Ayer una abogada amiga, que ha venido siguiendo los posteos sobre el libro que escribí acerca de Jorge Dipi Di Paola me preguntó quién era Dipi. Un interrogante tan válido para quienes no habitaron ni su época ni su constelación de ideas, libros y relaciones. Murió en 2007, dejó máximas y anécdotas memorables, nos enseñó a leer a todos los que fuimos sus amigos. Y a catorce años de su partida hay por lo menos una generación y media de vecinos que no lo conocieron.

Dipi fue un escritor genial, poco prolífico, que el lugar común entendería bajo la forma de niño prodigio, sentencia a la que él desafió con una personalidad eléctrica que finalmente terminó de modelarlo, para bien y para mal. Escribió sólo cuatro libros y descolló en el cuento. El relato breve era ideal para su prosa, su manera de escribir que era su forma de respirar y de ver el mundo. Nació en la Navidad de 1940 y a los dieciséis años en la Biblioteca Rivadavia leyó un libro que don Amador Isasa, el legendario bibliotecario, había comprado en una mesa de saldos en Buenos Aires: el "Ferdydurke", de Witold Gombrowicz, un escritor polaco del que poco y nada se sabía en Argentina -salvo en los ambientes literarios de culto porteños- y mucho menos en Tandil. Porque la vida es un rulo azaroso, tres meses después de leer ese libro Dipi, en 1957, se encontró con Gombrowicz en una mesa de la confitería Rex. Algo así como tropezar con Kafka en el Bar Tito. El polaco, asombrado y emocionado, descubrió que tenía un par de lectores (Dipi y Vilela) en "la pampa salvaje". Gombro, que había llegado a Tandil en busca de su mito más taquillero, el aire puro para sanar sus bronquios de una gripe asiática, marcó la vida de Dipi, fue su maestro y en cierto modo parte de esa tutela intelectual le habría de jugar en contra.
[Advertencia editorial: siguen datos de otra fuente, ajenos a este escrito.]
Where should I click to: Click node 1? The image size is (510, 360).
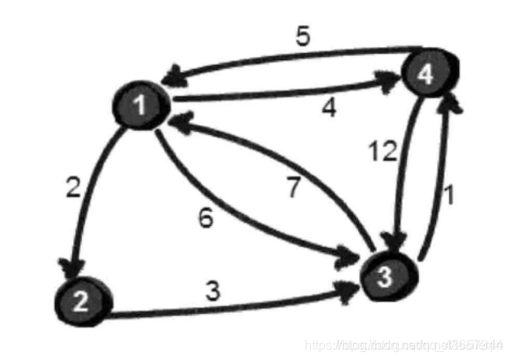point(141,109)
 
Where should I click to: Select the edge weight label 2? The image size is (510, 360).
point(72,190)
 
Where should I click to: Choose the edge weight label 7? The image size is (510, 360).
point(294,187)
Difícil pretender escribir siendo el hijo de Borges y aún así remar por construir un estilo propio. Dipi finalmente lo logró y es, sin dudas, el mejor escritor que dio la historia de nuestra ciudad.

Pero también, le comenté a María José, está el Jorge Di Paola que la mayoría que lo conoció recuerda: el personaje jodón, transgresor, incapaz de fanatizarse con algo, siempre con la risa burlona, el que tomaba whisky a las diez de la mañana en los bares, el que pasó de ser un intelectual brillante en su mediana edad (a los 40 y pico) cuando regresó a Tandil tras la muerte de su padre, a tener un final muy doloroso, con momentos extremos y rozando la indigencia. Lo ayudaron los amigos, su última novia Milede, la casa de puertas abiertas que encontró en el hostel del Chango Gutíerrez, su amigo incondicional y con quien hizo un programa en Radio Tandil. Se divirtió como pocos, pidió que su literatura no fuera leída en las escuelas y fue multifacético y plástico en sus saberes: desde sus célebres varitas mágicas, el aeromodelismo, la fotografía y sus lecturas de astronomía y física, más allá de haber leído todo lo que había que leer.
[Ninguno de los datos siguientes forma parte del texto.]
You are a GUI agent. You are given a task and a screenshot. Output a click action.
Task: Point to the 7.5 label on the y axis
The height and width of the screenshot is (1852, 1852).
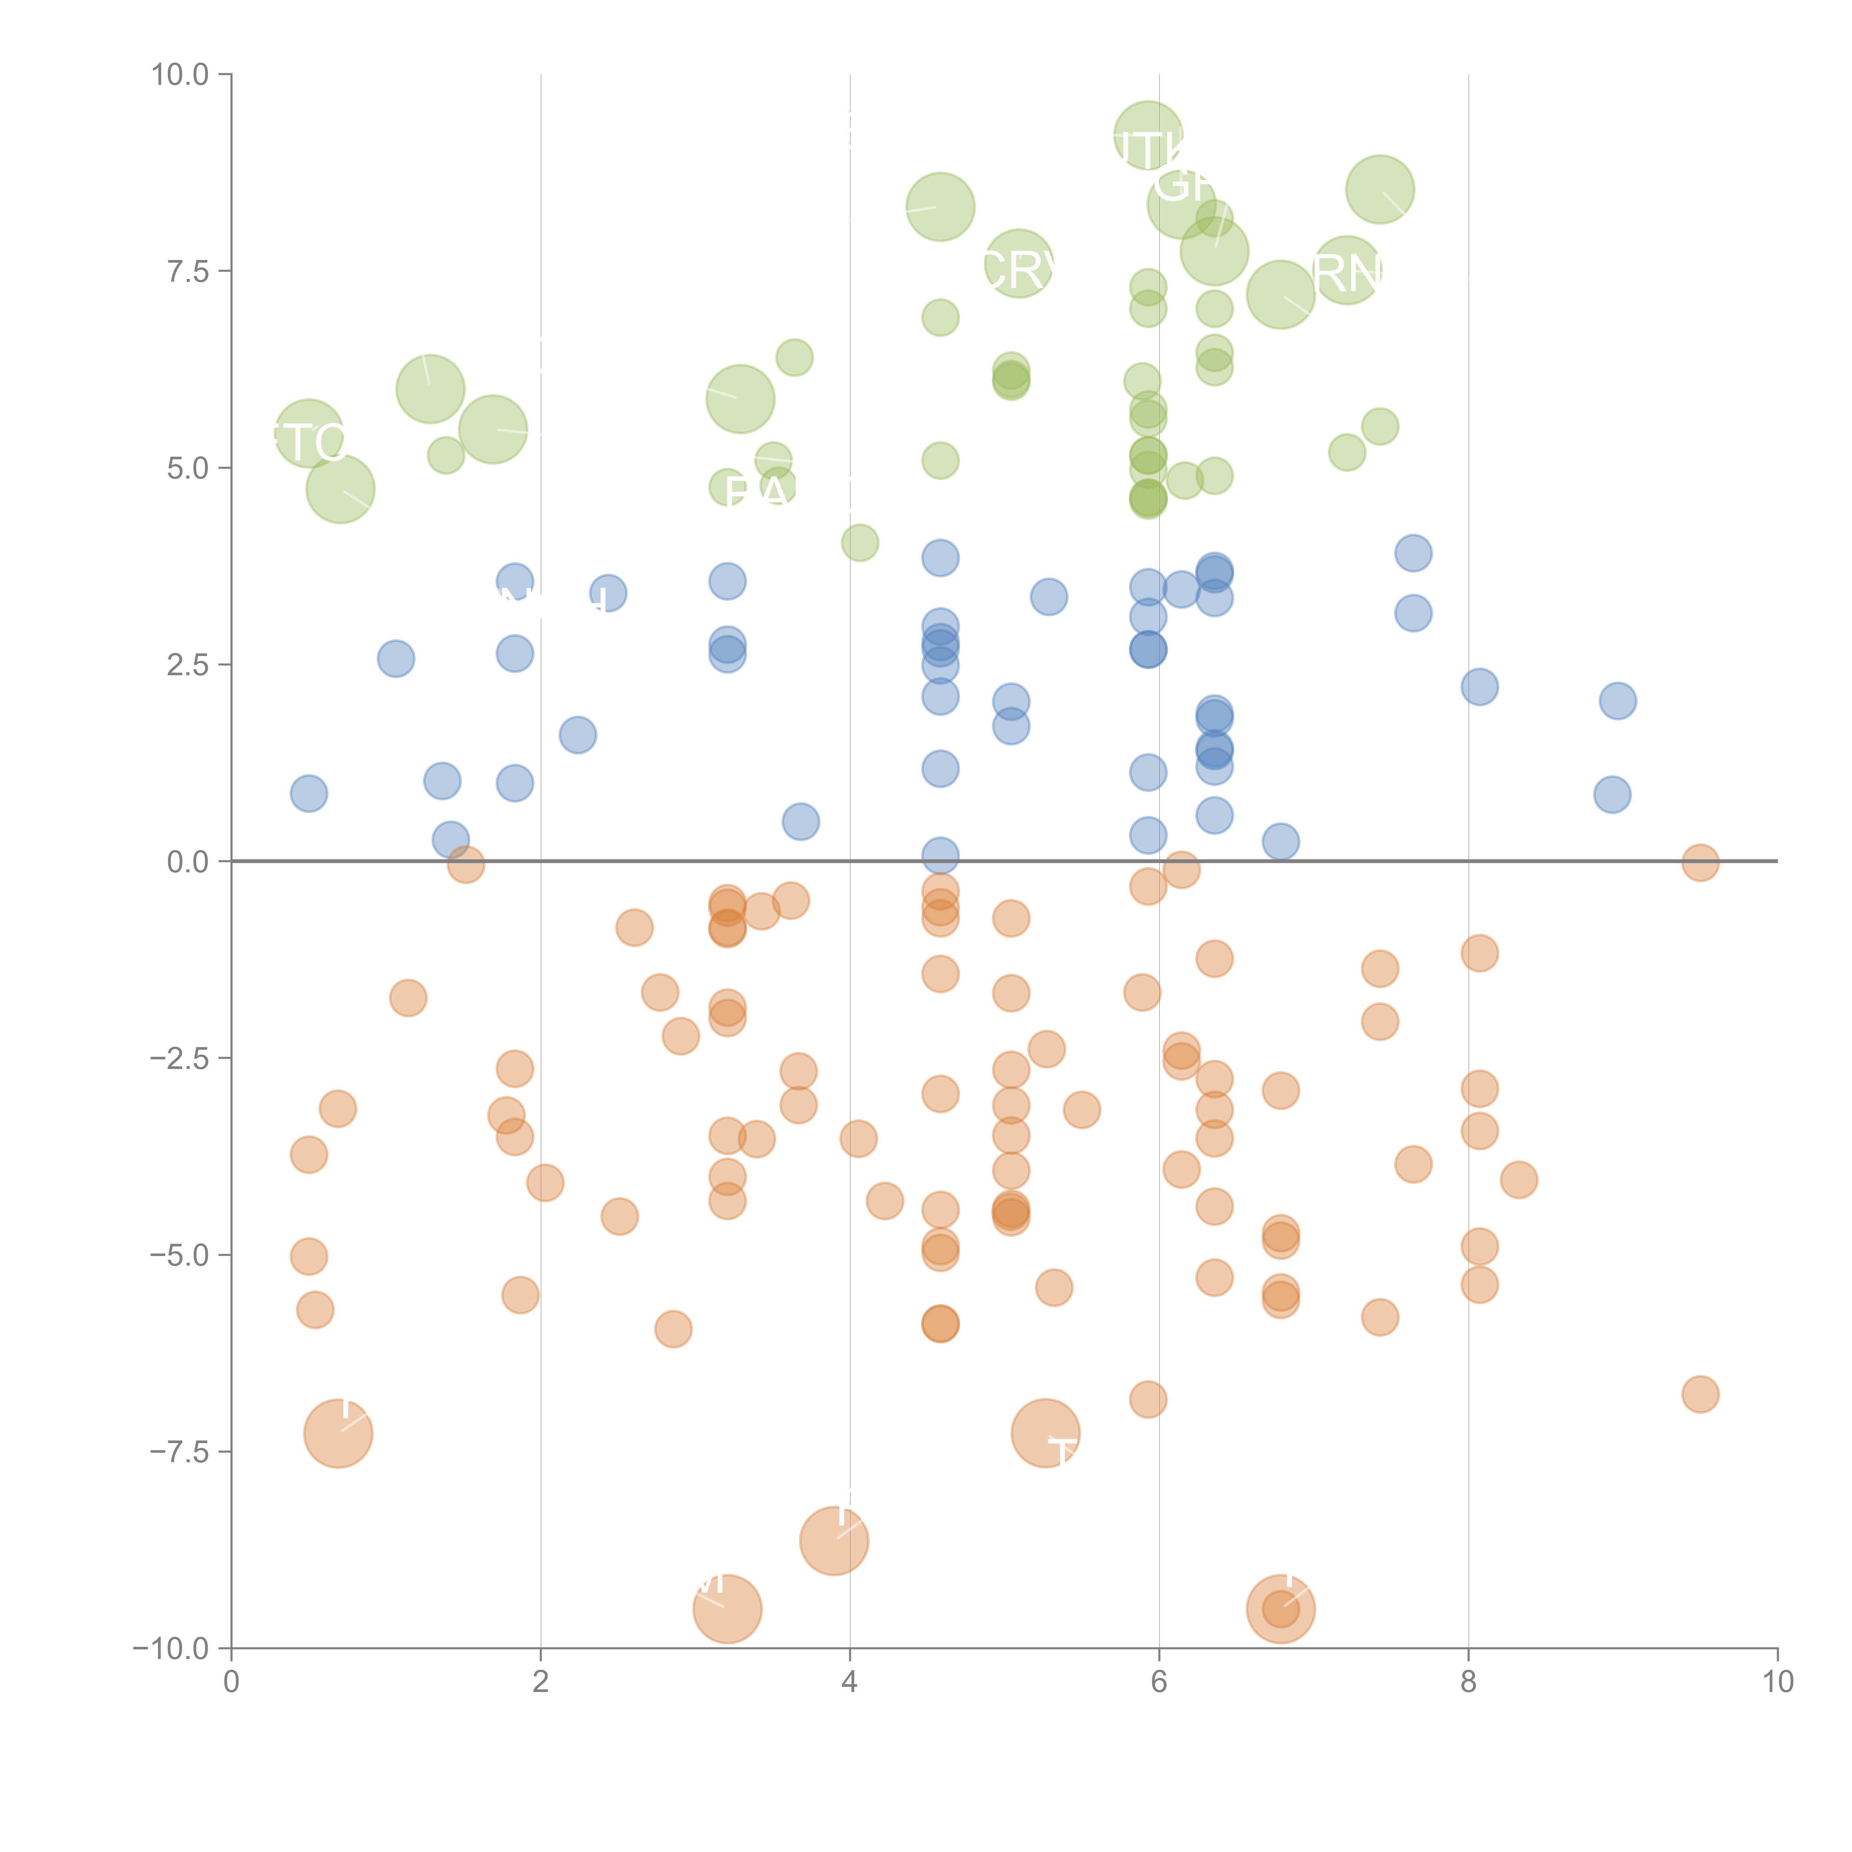click(x=188, y=271)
Un día, mientras presentaba un libro en la exSala Elena C, anunció su candidatura a intendente. La postulación duró algo así como diez minutos. Llegó a la conclusión de que solo un mago podía conducir los destinos de esta ciudad. Fue famoso por sus descomunales rabietas y pasó buena parte de la década del 90 entre bares y presentaciones artísticas e instalaciones de vanguardia. Fue, hay que decirlo, el primer y hasta ahora único escritor performático que dio Tandil. Era un conferencista que podía hablar durante horas (su última charla en el Museo de Bellas Artes duró ocho horas) o diez minutos. Su novela "Minga!" partió de una tragedia: una teja arrancada por un temporal degolló a José Curú en una playa de Ipanema. Ese personaje era en verdad José Curuchet y buena parte de sus cuentos de "La virginidad es un tigre de papel" tiene como zona de relato a la ciudad, algún pasaje campero (como La Pastora) y unos cuantos vecinos camuflados en la piel de sus personajes.
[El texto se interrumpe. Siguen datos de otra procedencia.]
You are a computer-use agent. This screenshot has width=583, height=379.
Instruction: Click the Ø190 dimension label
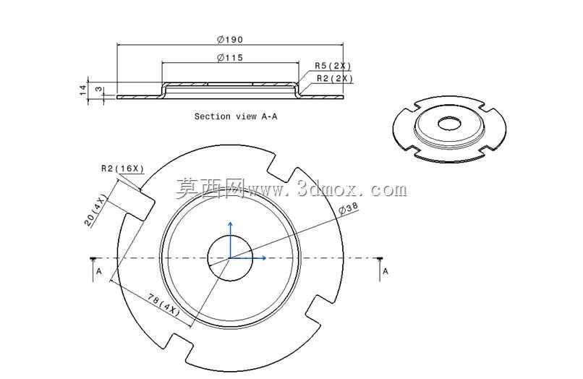click(x=230, y=40)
Como el tiempo pasó y Dipi se negó sistemáticamente a los conjeturales beneficios de la posteridad, es cierto que mucha gente no sabe quién es. Hoy, en medio de la era del vacío líquido al que solemos dar el nombre de posmodernidad, Dipi sería prácticamente un anticlímax, un tipo fuera de escala. Su bastón, su humor irreverente, su libre albedrío, su andar lento, achacoso, su intransigencia con los lugares comunes y la hipocresía del poder, su saco raído, su intelecto fulgurante, el fervor que despertaba en los pibes, su alergia a toda forma de postura políticamente correcta, serían algo insoportable para el pensamiento oficial del mundo y lo harían un extraño en su propio pueblo. Un mural lo evoca, con una cita de un poema suyo, en el demolido bar donde compartimos la mesa durante veinte años. Un derrame cerebral lo arrancó de este mundo a los 66 años, o para decirlo en palabras de su amiga Kiwi Sainz, le permitió huir hacia adelante, hacia su nueva juventud.